If you are considering an Advantage plan, then you should also think about if you would prefer a Medicare Supplement plan as well.
Types of Medicare Advantage Plans
Knowing the different types of Advantage plans are important, so, below we put together a list of the different types:
HMO (Health Maintenance Organization Plan)
Lets you see doctors and other health professionals who participate in its provider network. If your doctor is already in network, it could be a good option because you tend to pay less out-of-pocket with in-network doctors.
PPO (Preferred Provider Organization plan)
Covers both in- and out-of-network providers, giving you the freedom to choose any doctor that accepts Medicare assignment, which can work if you prefer that kind of flexibility.

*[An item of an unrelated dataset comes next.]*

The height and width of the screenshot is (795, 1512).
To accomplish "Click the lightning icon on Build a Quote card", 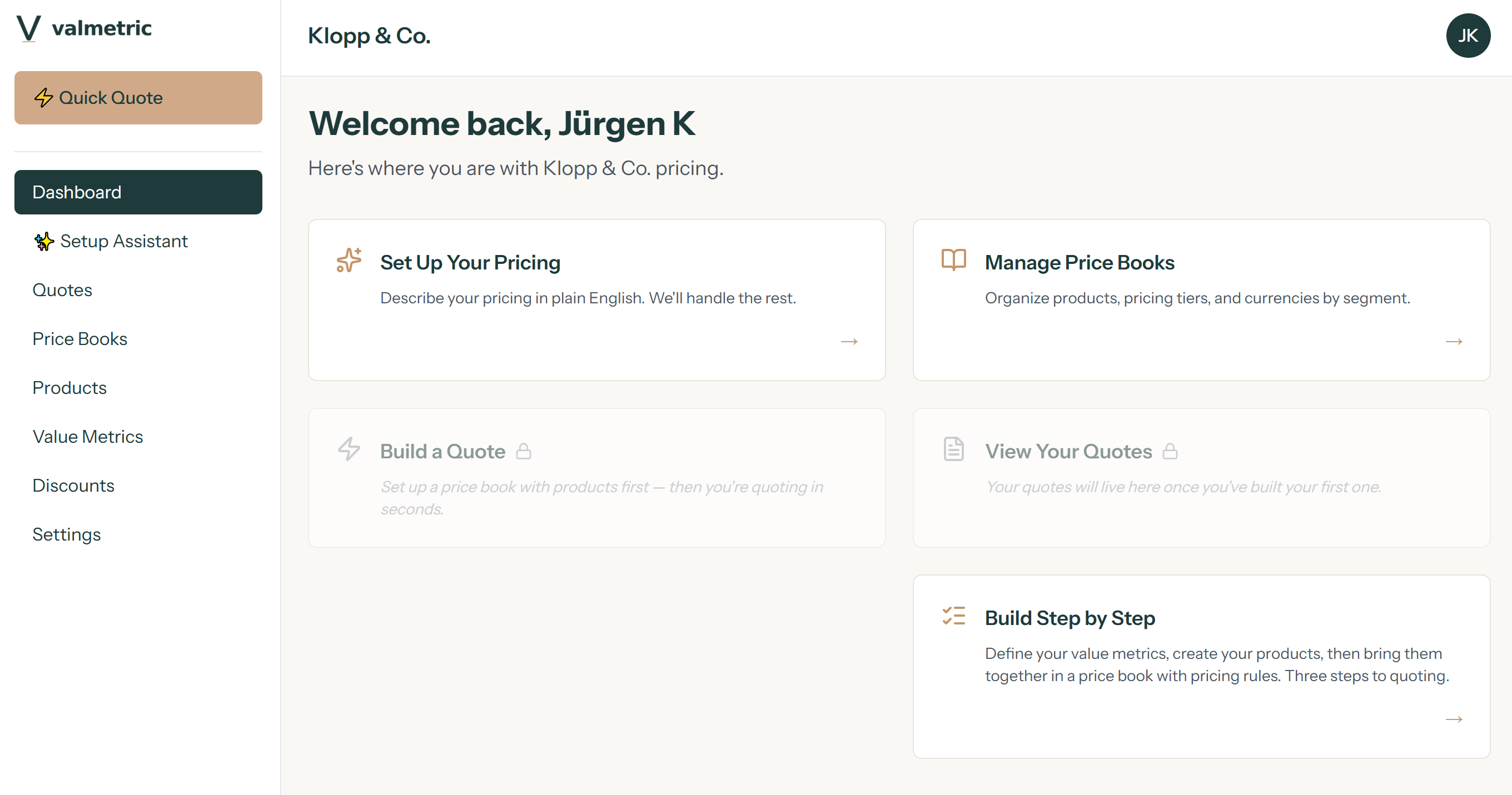I will click(349, 449).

PFFS (Private Fee-for-Service plan): The plan determines how much it will pay providers and how much you must pay when you get care. The treating doctor has to accept the plan’s payment terms and agree to treat you. If the doctor doesn’t agree to those terms, then the PFFS plan will not cover services through that doctor.

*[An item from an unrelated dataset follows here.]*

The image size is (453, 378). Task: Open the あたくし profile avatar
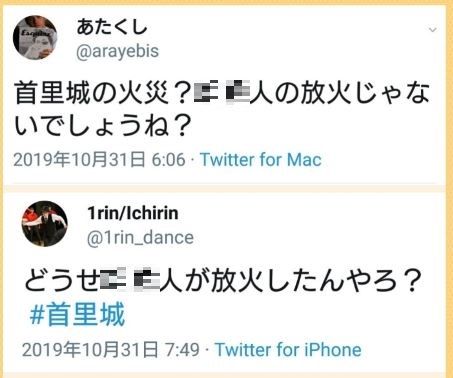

SNP (Special Needs Plans): Are especially for people who have certain special needs. The three different SNP plans cover Medicare beneficiaries living in institutions, those who are dual-eligible for Medicaid and Medicare, and those with chronic conditions such as diabetes, End Stage Renal Disease (ESRD), or HIV/AIDS. This type of plan always includes prescription drug coverage.
HMO-POS (Health Maintenance Organization – Point of Service plan): Covers both in- and out-of-network health services, but at different rates. You pay less out-of-pocket when you go to in-network doctors, labs, hospitals, and other health care providers.
MSA (Medical Savings Account plan): Includes both a high deductible and a bank account to help you pay that deductible. The amount deposited into the account varies from plan to plan. The money is tax-free as long as you use it on IRS-qualified medical expenses, which include the health plan’s deductible.
Medicare Part D (Prescription)
The last part of Medicare is going to be Part D, this is going to help cover and lower the cost of your prescription drugs.
Unlike Parts A & B, you don’t enroll in Part D through Social Security, instead, you will go through a private insurance company for your prescription plan.
Each plan will function differently depending on the insurance company, and once you sign up for coverage you would be considered enrolled in Part D.
These plans are optional and will come with an additional monthly premium that you will have to pay the insurance company directly.
If you are taking any prescriptions it is probably worth it to have a plan that will help you with co-pays in regards to prescriptions.
Keep in mind that new legislation passed in 2022 will start to lower your overall out of pocket costs even more over the next few years.
Medicare Parts vs Medicare Plans
The most confusing part of Medicare can come from trying to figure out Parts vs Plans.
This is because Parts and Plans are both Letter Based.
To clear things up, just remember that there are only 4 parts to Medicare and that Medicare Plans are actually Medicare Supplement Plans also known as Medigap plans.
Medicare Supplement Plans are offered through private insurance companies and are Supplement to Original Medicare.
They basically pickup in areas when Medicare falls short in coverage.
You still have to be enrolled in Part A & Part B of Medicare to qualify for enrollment into a Medicare Supplement plan.
Below we show how Original Medicare (Parts A & B) work with Medicare Supplement Plans:
Now you know the different parts of Medicare and how they work differently from Medicare Plans.
It should be much easier to navigate your way around Medicare and all of its different workings.
If you are turning 65 this year or have already turned 65, get enrolled as early as possible because the longer you wait, the more costly getting enrolled can become.
Getting the correct combination of coverage will be essential when it comes to living your best life and staying healthy.